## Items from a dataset
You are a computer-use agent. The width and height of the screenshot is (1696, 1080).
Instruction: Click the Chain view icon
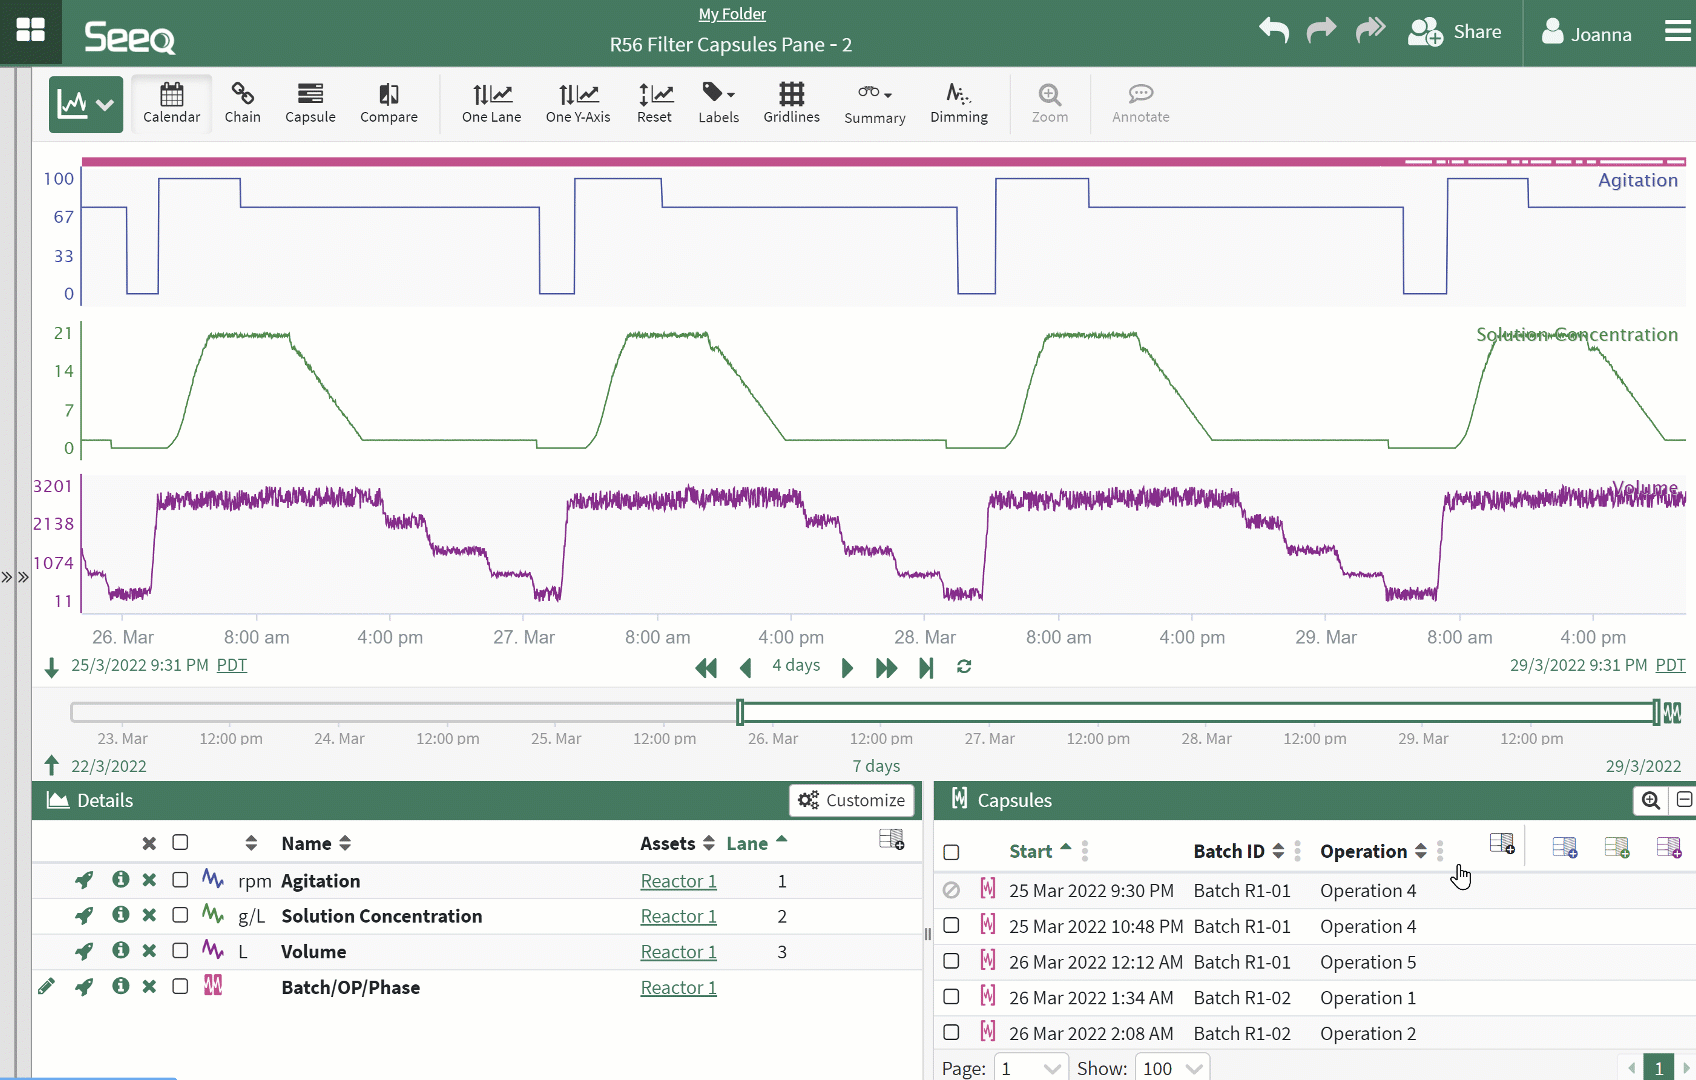click(242, 103)
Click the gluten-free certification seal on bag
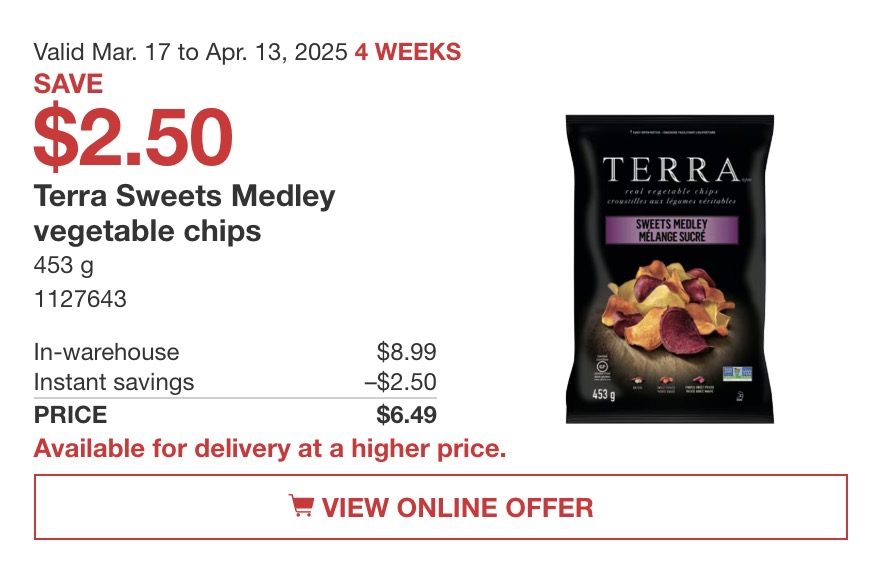The height and width of the screenshot is (570, 884). coord(602,369)
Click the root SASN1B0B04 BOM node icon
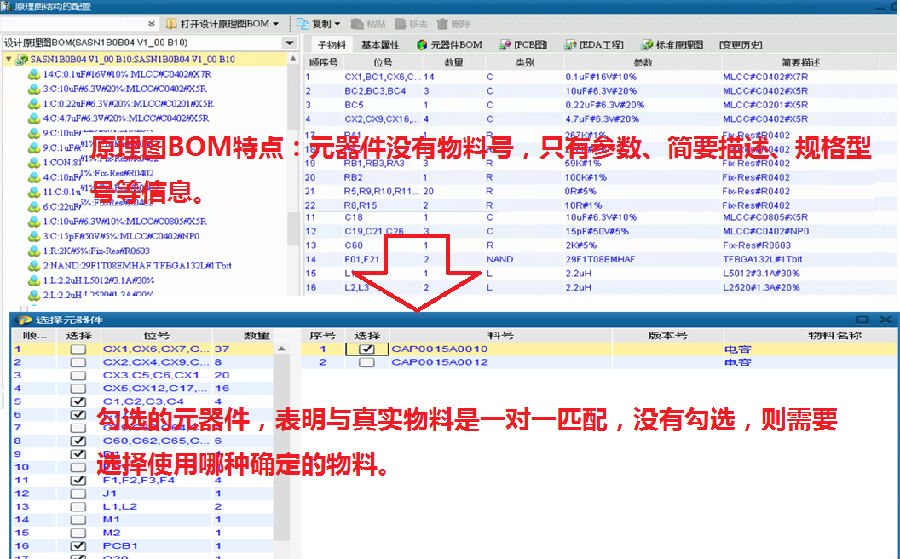900x559 pixels. 19,60
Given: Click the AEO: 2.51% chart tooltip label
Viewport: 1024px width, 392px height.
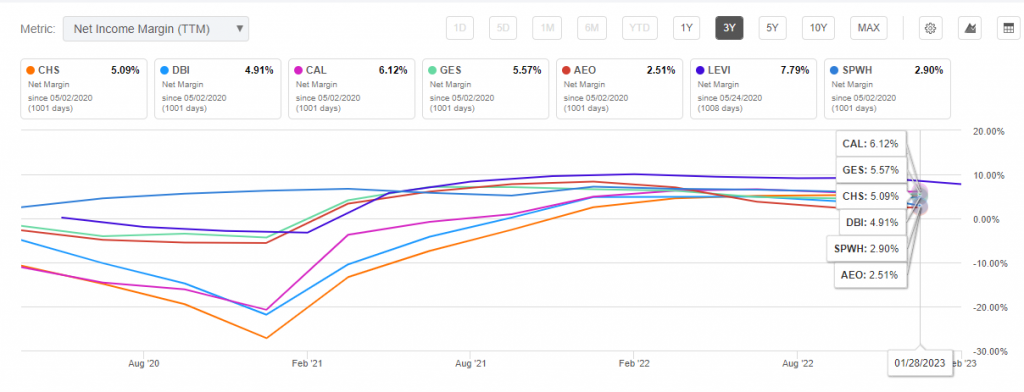Looking at the screenshot, I should click(x=871, y=275).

## Task goal
Extract, word for word, every line from the one containing "Click the root SASN1B0B04 BOM node icon" to the end of the data above, both ends included, and leave out the pictures.

## Exercise output
Click the root SASN1B0B04 BOM node icon
900x559 pixels. 19,60
Given: Click the AEO: 2.51% chart tooltip label
Viewport: 1024px width, 392px height.
Looking at the screenshot, I should click(x=871, y=275).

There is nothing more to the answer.